**Source information:**
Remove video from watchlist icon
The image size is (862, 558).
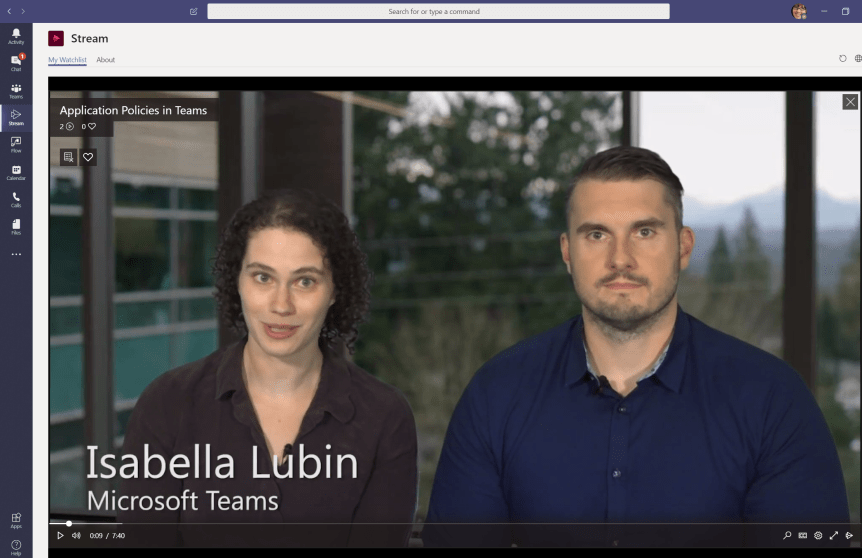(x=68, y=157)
* * *
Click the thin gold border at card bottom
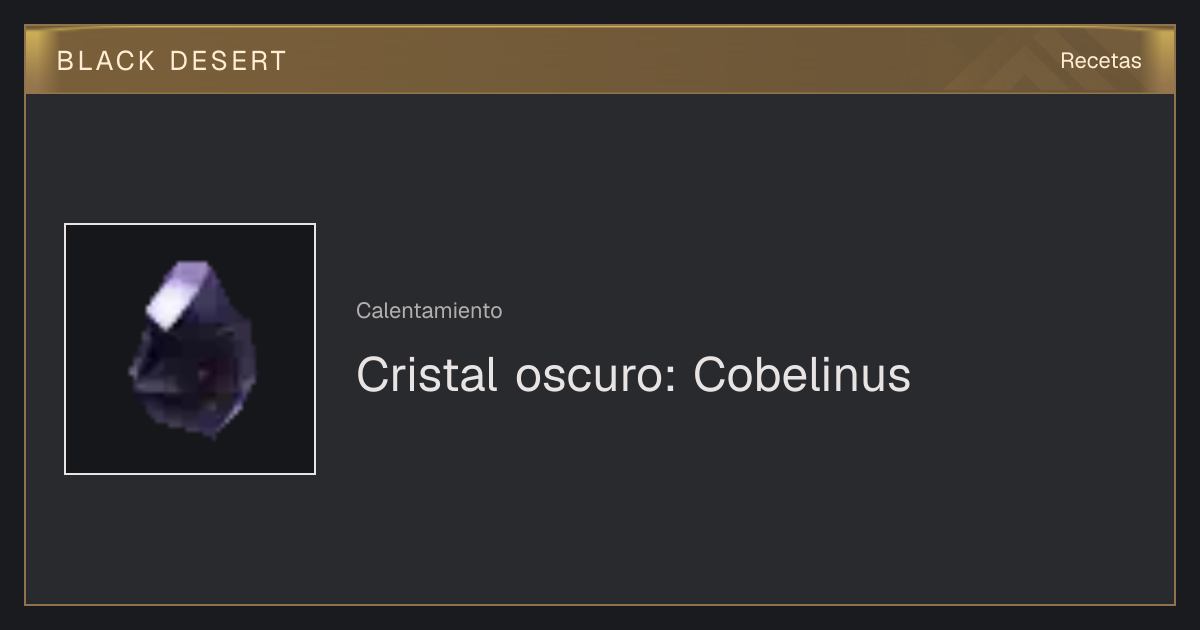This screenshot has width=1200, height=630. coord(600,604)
...
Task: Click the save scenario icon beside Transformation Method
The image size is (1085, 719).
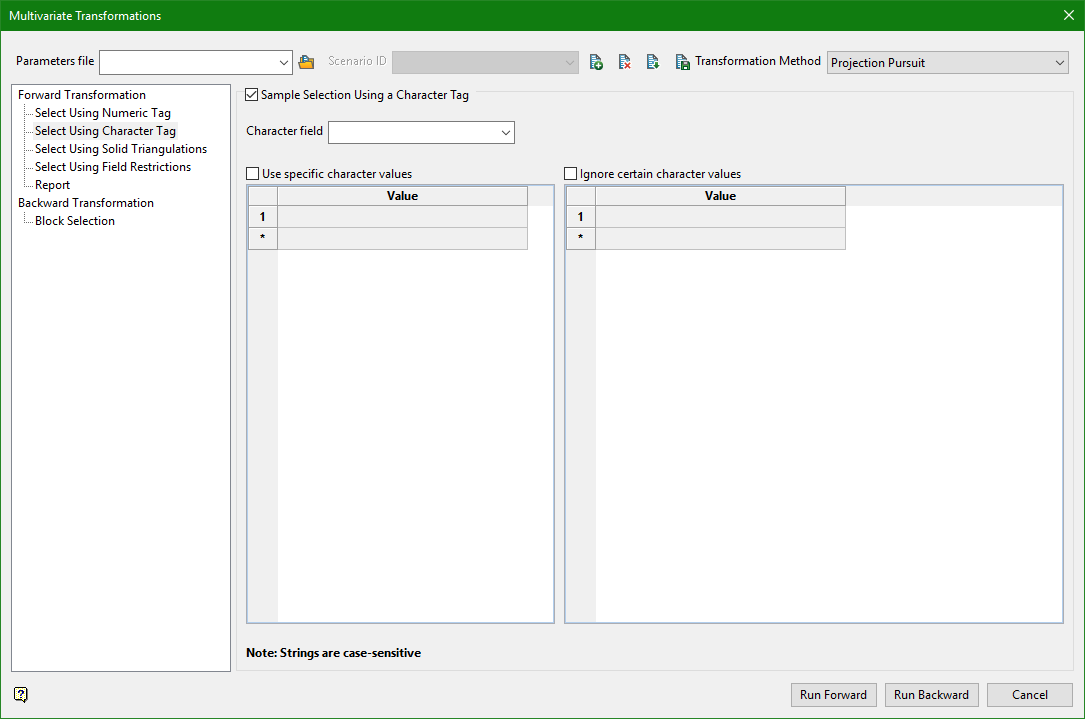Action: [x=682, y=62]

**What to produce:** A single figure is the whole answer: the number of lines in the material above that contain "icon".

**Solution:** 2